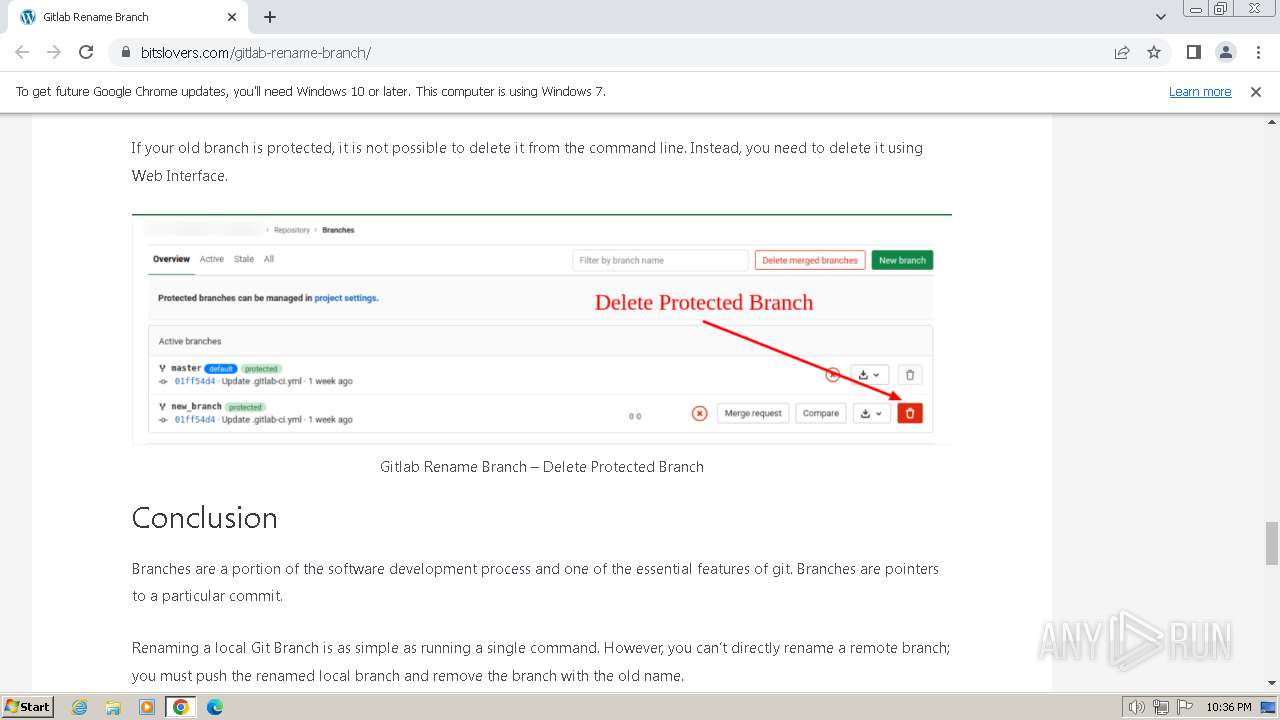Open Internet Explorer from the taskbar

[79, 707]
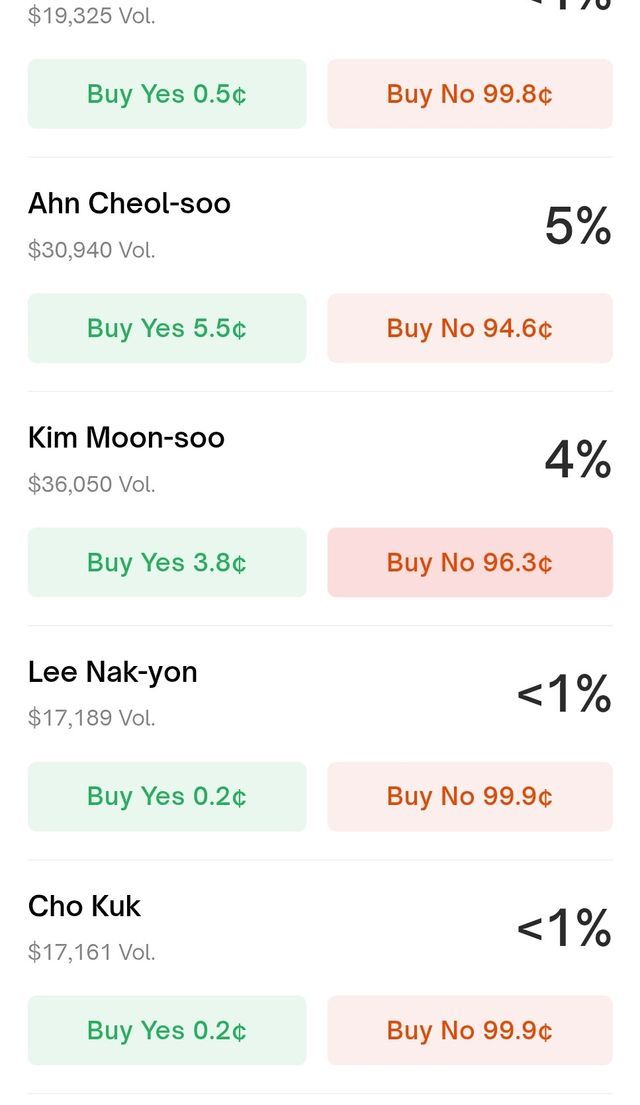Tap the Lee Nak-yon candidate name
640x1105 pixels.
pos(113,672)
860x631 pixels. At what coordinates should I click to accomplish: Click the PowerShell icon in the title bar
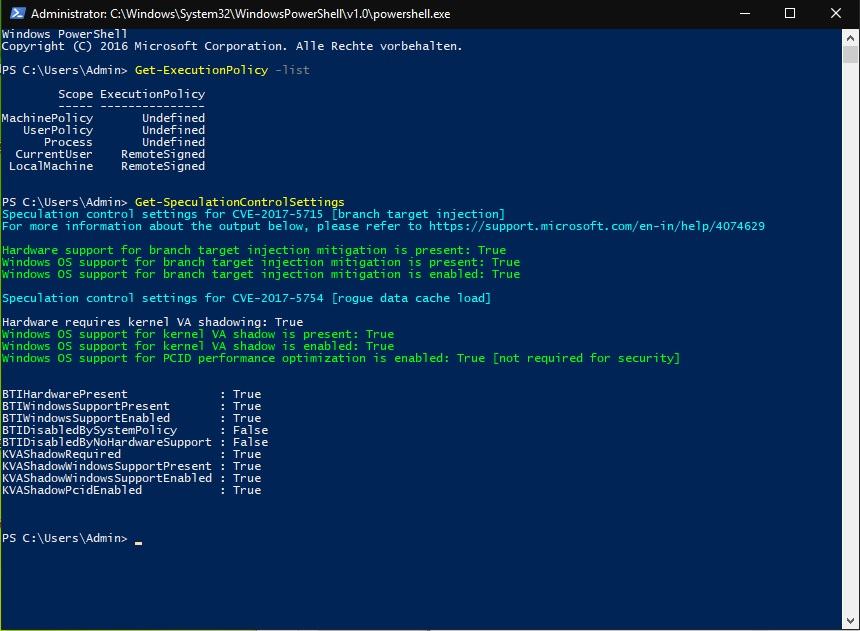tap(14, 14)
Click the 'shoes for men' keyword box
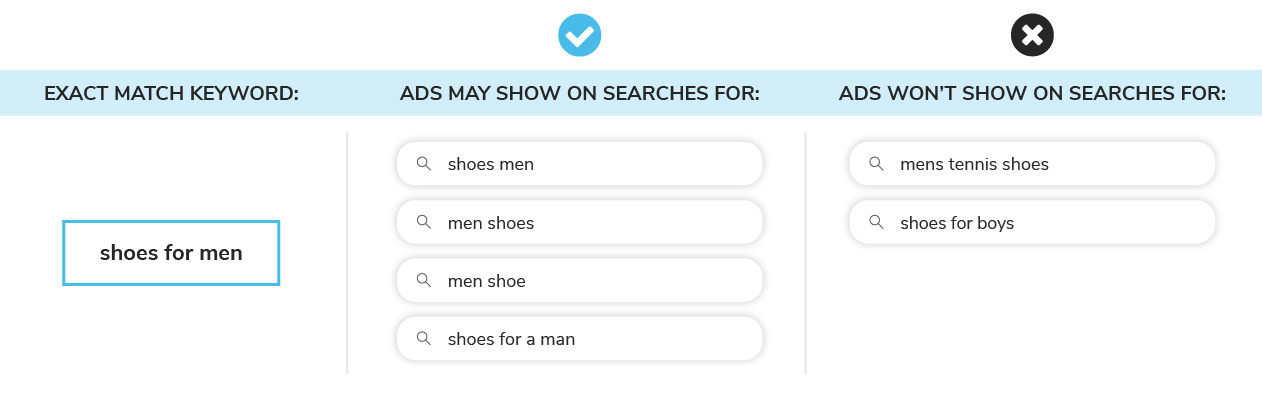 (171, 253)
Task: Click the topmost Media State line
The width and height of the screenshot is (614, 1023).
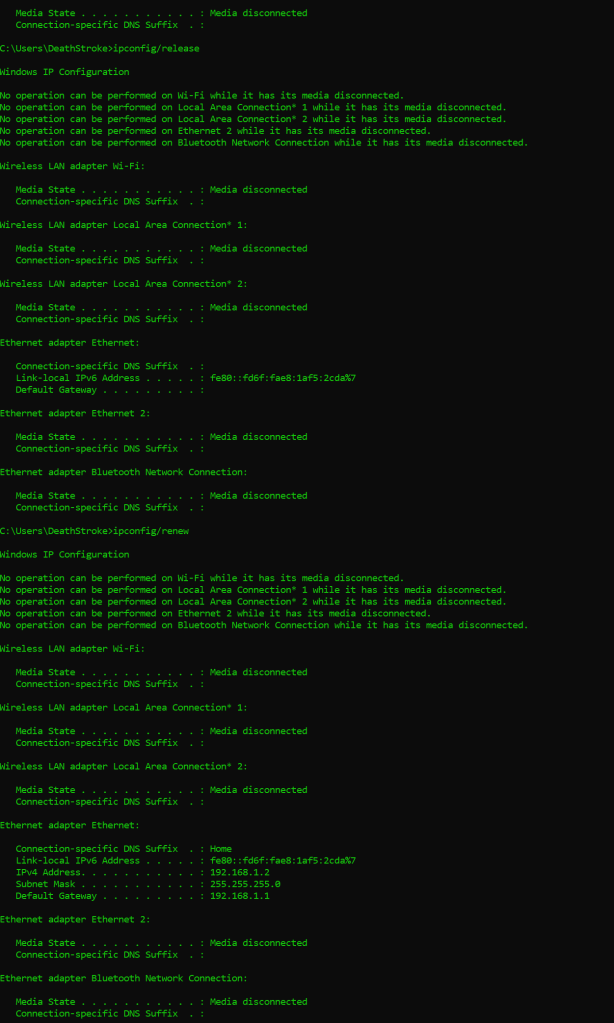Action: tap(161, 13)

---

Write out exactly the lines from the line that contains "860x631 pixels. At" to the last line of the material above, both included; pictures do not belong in the copy.

▸ COMPLETED EXERCISE
860x631 pixels. At what coordinates should I click to accomplish: Click the PowerShell icon in the title bar
tap(14, 14)
Click the 'shoes for men' keyword box
 (171, 253)
Task: Click the topmost Media State line
The width and height of the screenshot is (614, 1023).
Action: tap(161, 13)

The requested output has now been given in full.